Overview
A site key is the credential that connects your widget to Caputchin. You create one inside a troop, and each key is a pair of values plus its own settings, statistics, and history.
One key or several?
Most sites need just one. Create a separate key when you want a surface measured or tuned on its own:
- One per environment (staging and production) so test traffic does not muddy your real statistics.
- One per form or product when you want independent stats, or different security settings, for each.
Keys in the same troop share one set of game customization by default (a key can override it on its own settings), so splitting is usually about isolating settings and statistics. When in doubt, start with one and split later.
Create a key
- Open your troop and go to Site keys.
- Click Create site-key, give it a name, and click Create. A name is all it asks for.

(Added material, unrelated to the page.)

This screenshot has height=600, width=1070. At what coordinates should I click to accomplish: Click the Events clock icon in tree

That returns the two values you will use everywhere else:
| Value | Looks like | Where it goes |
|---|---|---|
| Public key | cpt_pub_... | The widget's sitekey attribute, in your page. Safe in the browser. |
| Secret | cpt_sec_... | Your server, in the /siteverify call. Never ship it to the browser. |
The secret is shown once, at creation, so copy it then. The public key is always visible afterward on the key's Integration page, which also shows ready-to-paste embed snippets.
Name
A key's name is a label for your own use, on the key's Settings page under Identification. It does not appear in the widget and does not affect verification, so rename it whenever you like.

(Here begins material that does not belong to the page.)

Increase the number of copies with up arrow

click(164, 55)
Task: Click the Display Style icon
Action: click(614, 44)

Status: enable and disable
Each key has an Enabled toggle on its Settings page. A disabled key rejects every /siteverify call, so verification stops at once without deleting anything. Disable a key when you are rotating away from a leaked deployment, and enable it again when you are ready.
Rotate the secret
Rotate the secret from the Settings page whenever you think it may have leaked. Rotation is immediate: the new secret works at once and the old one stops verifying right away, with no overlap window. The public key is unchanged, so only your backend needs the new value. Deploy it promptly so in-flight verifications keep succeeding.
Delete a key
Deleting is permanent. On the Settings page, Delete site-key removes the key and its verification configuration, and verification stops immediately. You type the key's name (or its public key) to confirm, and it cannot be undone. If you only want to pause a key, disable it instead.
Settings with their own page
- Security: CORS origins, required headers, proof-of-work difficulty, bot blocking, and the rate limit.
- Statistics and sessions: the verification funnel and the per-session log.
- Audit logs: a record of changes made to the key.